Der junge Bauernsohn Viljami hat sich in Lempi, die Tochter des Ladenbesitzers aus der kleinen Stadt Rovaniemi, verliebt. Hals über Kopf heiraten sie, und Lempi, der das Landleben fremd ist, zieht zu Viljami auf den Hof. Um sie zu entlasten und über die Trennung von ihrer Zwillingsschwester hinwegzutrösten, stellt ihr Mann die Magd Elli ein, die insgeheim glühend eifersüchtig ist und selbst gern an seiner Seite wäre. Nach einem einzigen glücklichen Sommer wird Viljami zum Kriegsdienst eingezogen. Als er zurückkehrt, ist die Stadt zerstört und Lempi verschwunden. Dass sie wie ihre Schwester Sisko mit einem Wehrmachtsoffizier nach Deutschland gegangen sein soll, kann er sich nicht vorstellen. Viljami, die Magd Elli und Sisko erinnern sich an Lempi – aus ihrer jeweils eigenen, sehr individuellen Perspektive. Vielschichtig, emotional, eindrucksvoll: die Geschichte einer tragischen Liebe vor dem Hintergrund des Lapplandkrieges.
Hanser E-Book
Minna Rytisalo
LEMPI das heißt Liebe
Roman
Aus dem Finnischen und mit einem Nachwort von Elina Kritzokat
Carl Hanser Verlag
Für Iku und Otso, seseneija, immer.
Für Marjatta, der ich es versprochen habe.
Prolog
In der Wegbiegung sieht man sie schon gut, da kommt sie, näher, schärfer umrissen, noch näher, bis hierher, trägt einen großen Koffer, bleibt stehen und stellt ihn ab, schwer ist er nicht, man sieht es am Wackeln. Sie streift sich übers Ohr, verlagert das Gewicht. Ihre Hüfte rutscht zur Seite, unter der Kleidung zeichnet sich die Unterhose ab, ihr Pony ist zu hübschen Seitenwellen frisiert, und sie fragt, ob das hier Pursuoja sei. In ihrem Gesicht erkennt man Aarres Züge, und sie kommt her, weil sie anders nicht kann, das muss man wissen und verstehen. Sie trägt Puder, Lippenstift und Lederstiefel, dazu das süße Lächeln der Verwöhnten, und während man sie so beobachtet, plumpst prompt die Kanne auf den Boden, die Milch fließt in breiten Strömen zwischen die Steine, und kurz darauf ist es, als hätte es nie Milch gegeben.

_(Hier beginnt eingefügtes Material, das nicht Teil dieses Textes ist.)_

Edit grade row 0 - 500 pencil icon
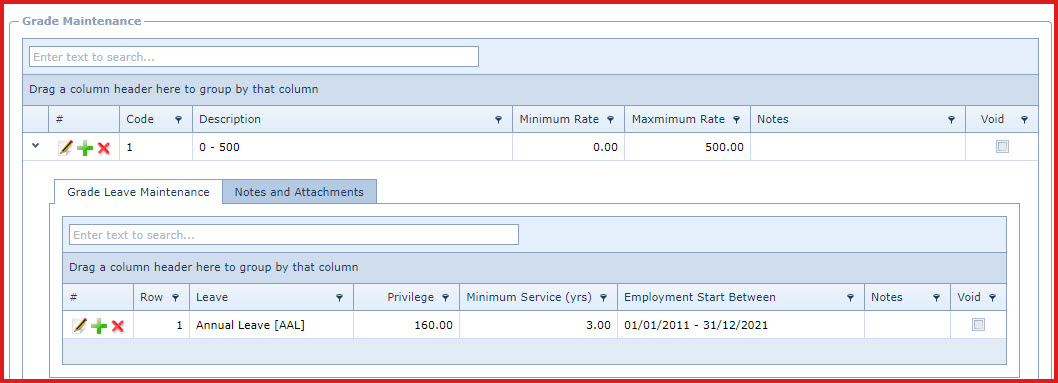 pos(65,148)
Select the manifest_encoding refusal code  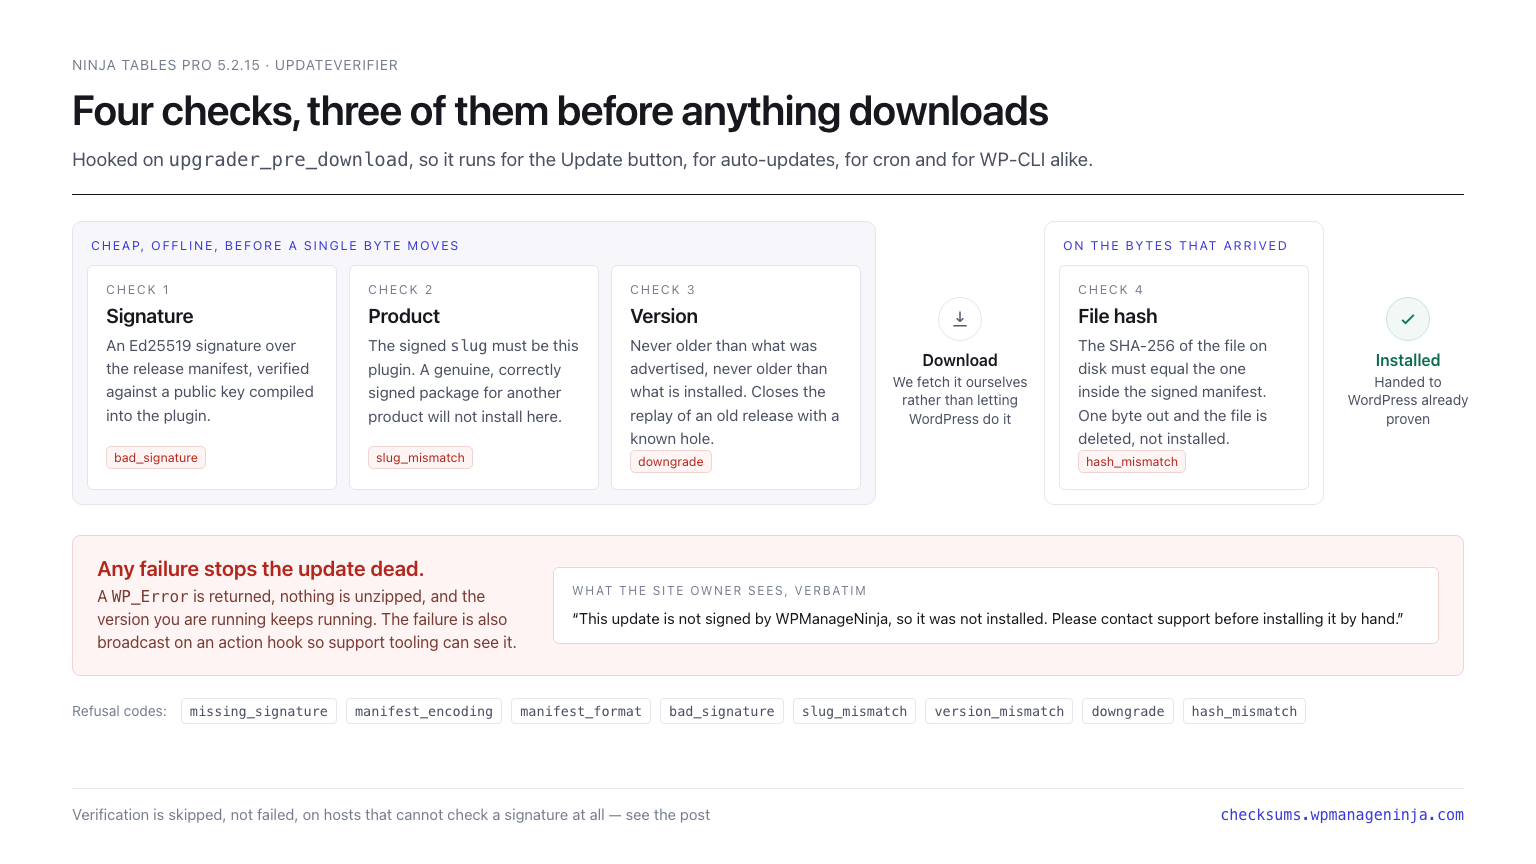pyautogui.click(x=424, y=711)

In den Schritten, die jetzt zur Treppe hasten, steckt Hoffnung, und in den Augen ein Glühen, das die mit der Milchkanne nie hat wecken können.
Die Frau tut einen Schritt, streift einen Handschuh von der Hand, einer glatten mit langen Fingern und schönen Nägeln, streckt sie aus, schaut beide an, erst die Frau mit der Kanne, dann den Mann, in seinem Gesicht zeigt sich ein nie gesehener Ausdruck, hinterm Eis seiner Augen neues Licht, in seiner Mimik spielen lange vergessene Muskeln; er ist es, auf dem ihr Blick ruht, als sie nachfragt, bin ich hier richtig?, und sogar ihre Stimme klingt gleich.
Der Mann auf der Treppe ist wie erstarrt, die ganze Welt bleibt stehen, die Vögel schweigen, die Tanne in der Hofmitte horcht, nichts wächst, keine Welle schlägt ans Ufer in diesem Moment, da die Welt darauf wartet, in eine neue Position zu rücken, und dies ist das Ende aller Dinge, und es ist der Anfang aller Dinge.
Rovaniemi, 14. Sept. 1944
Lieber Viljami.
Ich schreibe Ihnen, damit Sie es nicht von anderen hören. Wir haben Befehl zu gehen, also gehen wir. Ihre Frau ist nicht dabei. (Wurde beim Einsteigen ins Auto eines Deutschen gesehen.) Glückwunsch zu Ihrem Sohn, es geht ihm gut. Er bekommt Milch. Auch Antero geht es gut. Die Kühe sind schon weg. Ich schreibe von unterwegs mehr.
Mit frdl. Gruß, Elli
Haaparanta, 30. Sept. 1944
Lieber Viljami.
Ich habe mich erkundigt. Niemand weiß etwas über Ihre Frau. Am besten ist es, sie zu vergessen. Versuchen Sie darüber hinwegzukommen. Den Jungen geht es gut. Den Kleinen nenne ich Aarre.
Mit frdl. Gruß, Elli
Auf schwedischer Seite, 15. Okt. 1944
Lieber Viljami.
Mein Beileid. Sie ist gestorben, sagen die Leute. Schlimm, dass es so ausgegangen ist. Den Jungen geht es gut. Ich sorge gut für sie.